Give back only the lines from the one with "775x568 pixels." through the last line of the data, exactly as they appear.

___ Record extracts ___

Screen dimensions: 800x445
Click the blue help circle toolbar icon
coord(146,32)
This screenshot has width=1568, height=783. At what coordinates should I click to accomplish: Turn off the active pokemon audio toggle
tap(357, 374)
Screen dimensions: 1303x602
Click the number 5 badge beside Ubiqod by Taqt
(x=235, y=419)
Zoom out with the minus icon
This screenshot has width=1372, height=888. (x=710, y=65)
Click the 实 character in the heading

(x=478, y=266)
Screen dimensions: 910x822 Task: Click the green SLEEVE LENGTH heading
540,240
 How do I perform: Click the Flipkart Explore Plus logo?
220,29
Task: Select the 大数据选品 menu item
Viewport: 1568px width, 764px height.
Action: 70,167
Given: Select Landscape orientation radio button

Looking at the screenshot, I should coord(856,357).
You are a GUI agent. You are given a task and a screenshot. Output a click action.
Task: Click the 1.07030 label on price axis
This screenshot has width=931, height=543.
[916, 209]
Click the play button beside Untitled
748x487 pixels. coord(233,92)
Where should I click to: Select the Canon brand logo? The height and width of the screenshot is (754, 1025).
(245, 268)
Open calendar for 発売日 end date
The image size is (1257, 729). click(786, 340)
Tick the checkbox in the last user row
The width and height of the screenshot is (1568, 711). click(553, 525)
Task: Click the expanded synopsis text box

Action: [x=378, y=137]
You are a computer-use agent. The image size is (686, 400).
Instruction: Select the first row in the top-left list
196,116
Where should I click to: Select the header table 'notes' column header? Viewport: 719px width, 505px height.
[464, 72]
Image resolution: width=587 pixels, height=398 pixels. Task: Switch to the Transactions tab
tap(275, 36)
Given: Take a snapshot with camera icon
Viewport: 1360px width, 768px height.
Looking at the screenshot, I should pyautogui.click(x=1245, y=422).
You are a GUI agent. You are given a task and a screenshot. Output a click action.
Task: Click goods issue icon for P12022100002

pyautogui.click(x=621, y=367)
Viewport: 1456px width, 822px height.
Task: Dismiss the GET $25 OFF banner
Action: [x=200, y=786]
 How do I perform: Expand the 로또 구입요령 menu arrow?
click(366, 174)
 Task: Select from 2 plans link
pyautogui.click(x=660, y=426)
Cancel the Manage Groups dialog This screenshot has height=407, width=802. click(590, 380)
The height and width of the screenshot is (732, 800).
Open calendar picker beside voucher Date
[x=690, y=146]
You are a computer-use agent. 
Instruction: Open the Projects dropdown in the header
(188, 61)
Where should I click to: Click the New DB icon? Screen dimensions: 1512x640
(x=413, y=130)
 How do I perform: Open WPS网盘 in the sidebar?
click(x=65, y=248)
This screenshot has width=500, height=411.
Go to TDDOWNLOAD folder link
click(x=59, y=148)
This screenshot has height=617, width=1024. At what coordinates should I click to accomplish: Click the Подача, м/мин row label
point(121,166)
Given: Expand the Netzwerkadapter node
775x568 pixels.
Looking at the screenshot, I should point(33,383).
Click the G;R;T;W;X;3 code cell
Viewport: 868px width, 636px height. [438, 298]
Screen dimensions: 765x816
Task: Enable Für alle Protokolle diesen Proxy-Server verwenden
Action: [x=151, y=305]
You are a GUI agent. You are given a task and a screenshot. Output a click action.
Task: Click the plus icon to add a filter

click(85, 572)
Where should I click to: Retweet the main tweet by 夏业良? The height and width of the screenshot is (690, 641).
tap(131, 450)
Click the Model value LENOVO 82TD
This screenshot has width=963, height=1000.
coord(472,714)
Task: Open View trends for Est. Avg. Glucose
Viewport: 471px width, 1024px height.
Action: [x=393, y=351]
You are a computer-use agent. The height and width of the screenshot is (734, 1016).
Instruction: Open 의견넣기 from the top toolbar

___

→ **Task answer**:
775x568 pixels.
Looking at the screenshot, I should point(33,383).
Click the G;R;T;W;X;3 code cell
Viewport: 868px width, 636px height. [438, 298]
Screen dimensions: 765x816
Task: Enable Für alle Protokolle diesen Proxy-Server verwenden
Action: [x=151, y=305]
You are a GUI agent. You are given a task and a screenshot. Output a click action.
Task: Click the plus icon to add a filter

click(85, 572)
Where should I click to: Retweet the main tweet by 夏业良? The height and width of the screenshot is (690, 641).
tap(131, 450)
Click the Model value LENOVO 82TD
This screenshot has width=963, height=1000.
coord(472,714)
Task: Open View trends for Est. Avg. Glucose
Viewport: 471px width, 1024px height.
Action: [x=393, y=351]
You are a computer-use agent. The height and width of the screenshot is (734, 1016).
Instruction: Open 의견넣기 from the top toolbar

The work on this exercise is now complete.